**** Records provided ****

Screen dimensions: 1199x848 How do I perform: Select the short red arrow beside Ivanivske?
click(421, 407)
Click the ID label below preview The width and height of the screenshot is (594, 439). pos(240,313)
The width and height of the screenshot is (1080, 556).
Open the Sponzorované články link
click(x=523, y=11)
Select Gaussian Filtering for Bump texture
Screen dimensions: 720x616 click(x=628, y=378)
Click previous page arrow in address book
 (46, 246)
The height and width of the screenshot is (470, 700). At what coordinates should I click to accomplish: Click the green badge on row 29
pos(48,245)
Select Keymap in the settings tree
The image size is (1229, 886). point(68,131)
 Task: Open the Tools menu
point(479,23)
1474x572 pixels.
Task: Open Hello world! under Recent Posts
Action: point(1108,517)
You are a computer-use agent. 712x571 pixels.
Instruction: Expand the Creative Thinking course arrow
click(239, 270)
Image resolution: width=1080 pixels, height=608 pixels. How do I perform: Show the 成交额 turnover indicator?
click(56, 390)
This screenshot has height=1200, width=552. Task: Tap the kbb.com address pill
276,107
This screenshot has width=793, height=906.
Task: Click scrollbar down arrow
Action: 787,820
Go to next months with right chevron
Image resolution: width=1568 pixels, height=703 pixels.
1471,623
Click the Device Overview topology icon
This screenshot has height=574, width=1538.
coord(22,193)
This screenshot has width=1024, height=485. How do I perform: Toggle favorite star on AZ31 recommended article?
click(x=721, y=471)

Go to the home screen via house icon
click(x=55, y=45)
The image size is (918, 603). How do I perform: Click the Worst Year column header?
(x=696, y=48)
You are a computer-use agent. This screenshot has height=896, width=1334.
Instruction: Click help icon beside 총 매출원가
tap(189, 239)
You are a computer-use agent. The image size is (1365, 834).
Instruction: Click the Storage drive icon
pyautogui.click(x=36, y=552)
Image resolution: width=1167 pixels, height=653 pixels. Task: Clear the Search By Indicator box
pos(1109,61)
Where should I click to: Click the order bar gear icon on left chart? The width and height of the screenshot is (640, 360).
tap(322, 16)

****

» **Prompt**: An exact copy of every record is required.

» **Written answer**:
Screen dimensions: 1199x848 How do I perform: Select the short red arrow beside Ivanivske?
click(421, 407)
Click the ID label below preview The width and height of the screenshot is (594, 439). pos(240,313)
The width and height of the screenshot is (1080, 556).
Open the Sponzorované články link
click(x=523, y=11)
Select Gaussian Filtering for Bump texture
Screen dimensions: 720x616 click(x=628, y=378)
Click previous page arrow in address book
 (46, 246)
The height and width of the screenshot is (470, 700). At what coordinates should I click to accomplish: Click the green badge on row 29
pos(48,245)
Select Keymap in the settings tree
The image size is (1229, 886). point(68,131)
 Task: Open the Tools menu
point(479,23)
1474x572 pixels.
Task: Open Hello world! under Recent Posts
Action: point(1108,517)
You are a computer-use agent. 712x571 pixels.
Instruction: Expand the Creative Thinking course arrow
click(239, 270)
Image resolution: width=1080 pixels, height=608 pixels. How do I perform: Show the 成交额 turnover indicator?
click(56, 390)
This screenshot has height=1200, width=552. Task: Tap the kbb.com address pill
276,107
This screenshot has width=793, height=906.
Task: Click scrollbar down arrow
Action: 787,820
Go to next months with right chevron
Image resolution: width=1568 pixels, height=703 pixels.
1471,623
Click the Device Overview topology icon
This screenshot has height=574, width=1538.
coord(22,193)
This screenshot has width=1024, height=485. How do I perform: Toggle favorite star on AZ31 recommended article?
click(x=721, y=471)

Go to the home screen via house icon
click(x=55, y=45)
The image size is (918, 603). How do I perform: Click the Worst Year column header?
(x=696, y=48)
You are a computer-use agent. This screenshot has height=896, width=1334.
Instruction: Click help icon beside 총 매출원가
tap(189, 239)
You are a computer-use agent. The image size is (1365, 834).
Instruction: Click the Storage drive icon
pyautogui.click(x=36, y=552)
Image resolution: width=1167 pixels, height=653 pixels. Task: Clear the Search By Indicator box
pos(1109,61)
Where should I click to: Click the order bar gear icon on left chart? The width and height of the screenshot is (640, 360).
tap(322, 16)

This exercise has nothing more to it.